# Task goal
Collect the lines of the entries where "will" shows up.

Collected data entries:
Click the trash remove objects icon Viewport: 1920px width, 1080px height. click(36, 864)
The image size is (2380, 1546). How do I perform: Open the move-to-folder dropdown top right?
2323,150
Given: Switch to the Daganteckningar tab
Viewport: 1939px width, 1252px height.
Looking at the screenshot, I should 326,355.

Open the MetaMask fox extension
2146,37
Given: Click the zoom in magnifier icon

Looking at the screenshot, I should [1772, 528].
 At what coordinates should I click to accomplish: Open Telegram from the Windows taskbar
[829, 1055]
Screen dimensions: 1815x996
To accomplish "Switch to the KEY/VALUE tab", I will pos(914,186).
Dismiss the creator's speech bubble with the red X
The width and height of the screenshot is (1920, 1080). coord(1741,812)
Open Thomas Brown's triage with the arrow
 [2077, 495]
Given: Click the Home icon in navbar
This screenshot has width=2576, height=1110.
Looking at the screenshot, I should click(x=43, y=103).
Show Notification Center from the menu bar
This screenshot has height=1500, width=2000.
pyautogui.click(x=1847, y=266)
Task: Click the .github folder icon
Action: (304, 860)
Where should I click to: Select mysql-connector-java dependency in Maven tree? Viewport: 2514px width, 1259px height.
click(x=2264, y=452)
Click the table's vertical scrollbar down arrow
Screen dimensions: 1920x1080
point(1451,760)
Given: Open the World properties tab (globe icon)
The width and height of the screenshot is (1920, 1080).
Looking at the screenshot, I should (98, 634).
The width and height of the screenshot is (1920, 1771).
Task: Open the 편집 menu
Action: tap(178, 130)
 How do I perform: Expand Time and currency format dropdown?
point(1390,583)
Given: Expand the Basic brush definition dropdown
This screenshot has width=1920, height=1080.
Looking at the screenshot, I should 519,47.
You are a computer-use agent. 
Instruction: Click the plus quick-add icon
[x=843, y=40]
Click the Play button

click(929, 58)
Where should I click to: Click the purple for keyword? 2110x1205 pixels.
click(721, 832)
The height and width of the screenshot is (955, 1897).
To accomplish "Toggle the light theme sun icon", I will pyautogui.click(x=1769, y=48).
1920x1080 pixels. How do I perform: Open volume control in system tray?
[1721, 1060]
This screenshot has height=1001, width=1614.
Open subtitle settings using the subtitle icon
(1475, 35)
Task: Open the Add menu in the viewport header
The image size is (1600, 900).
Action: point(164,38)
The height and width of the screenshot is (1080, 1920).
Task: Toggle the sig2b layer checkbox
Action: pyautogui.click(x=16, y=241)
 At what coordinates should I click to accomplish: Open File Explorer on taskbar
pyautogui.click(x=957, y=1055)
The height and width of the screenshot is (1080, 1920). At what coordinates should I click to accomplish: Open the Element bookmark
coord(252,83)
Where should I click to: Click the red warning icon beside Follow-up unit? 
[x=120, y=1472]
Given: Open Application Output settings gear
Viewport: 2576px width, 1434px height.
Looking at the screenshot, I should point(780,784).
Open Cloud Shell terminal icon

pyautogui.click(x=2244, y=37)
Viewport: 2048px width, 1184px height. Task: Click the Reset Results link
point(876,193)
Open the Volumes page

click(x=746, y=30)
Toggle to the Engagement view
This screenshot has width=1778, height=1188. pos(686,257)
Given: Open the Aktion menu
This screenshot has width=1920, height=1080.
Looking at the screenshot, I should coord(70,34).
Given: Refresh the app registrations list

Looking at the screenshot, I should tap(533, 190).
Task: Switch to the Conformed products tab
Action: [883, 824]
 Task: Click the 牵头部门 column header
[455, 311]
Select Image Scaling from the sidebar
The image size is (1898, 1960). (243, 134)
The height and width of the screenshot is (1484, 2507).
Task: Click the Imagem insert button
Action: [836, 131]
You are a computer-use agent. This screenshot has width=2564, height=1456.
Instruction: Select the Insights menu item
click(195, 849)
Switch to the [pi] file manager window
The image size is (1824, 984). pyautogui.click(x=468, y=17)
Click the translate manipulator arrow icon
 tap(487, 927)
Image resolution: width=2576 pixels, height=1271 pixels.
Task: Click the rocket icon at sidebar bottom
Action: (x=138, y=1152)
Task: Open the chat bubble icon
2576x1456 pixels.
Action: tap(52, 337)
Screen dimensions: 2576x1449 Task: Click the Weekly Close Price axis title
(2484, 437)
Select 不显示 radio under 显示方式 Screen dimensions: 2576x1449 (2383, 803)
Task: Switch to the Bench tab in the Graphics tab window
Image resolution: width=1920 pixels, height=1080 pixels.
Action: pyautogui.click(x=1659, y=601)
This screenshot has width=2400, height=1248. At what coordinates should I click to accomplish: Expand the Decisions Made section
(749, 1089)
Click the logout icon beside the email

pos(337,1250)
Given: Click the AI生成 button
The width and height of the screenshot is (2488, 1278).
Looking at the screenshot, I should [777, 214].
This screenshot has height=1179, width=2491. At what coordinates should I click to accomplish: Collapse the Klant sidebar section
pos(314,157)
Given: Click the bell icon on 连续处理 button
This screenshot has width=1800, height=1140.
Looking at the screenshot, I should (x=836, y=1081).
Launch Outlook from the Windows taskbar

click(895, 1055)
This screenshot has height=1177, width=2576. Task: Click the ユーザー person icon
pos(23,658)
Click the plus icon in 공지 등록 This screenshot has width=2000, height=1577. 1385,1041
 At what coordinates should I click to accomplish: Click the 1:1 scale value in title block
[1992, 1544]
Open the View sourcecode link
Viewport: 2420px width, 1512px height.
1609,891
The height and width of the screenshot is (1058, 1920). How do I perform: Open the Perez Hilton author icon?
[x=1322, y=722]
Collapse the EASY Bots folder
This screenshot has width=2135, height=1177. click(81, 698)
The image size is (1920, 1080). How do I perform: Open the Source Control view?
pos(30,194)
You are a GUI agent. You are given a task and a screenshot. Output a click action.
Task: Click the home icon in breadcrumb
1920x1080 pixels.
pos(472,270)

# Exercise output
To accomplish "Switch to the KEY/VALUE tab", I will pos(914,186).
To accomplish "Toggle the light theme sun icon", I will pyautogui.click(x=1769, y=48).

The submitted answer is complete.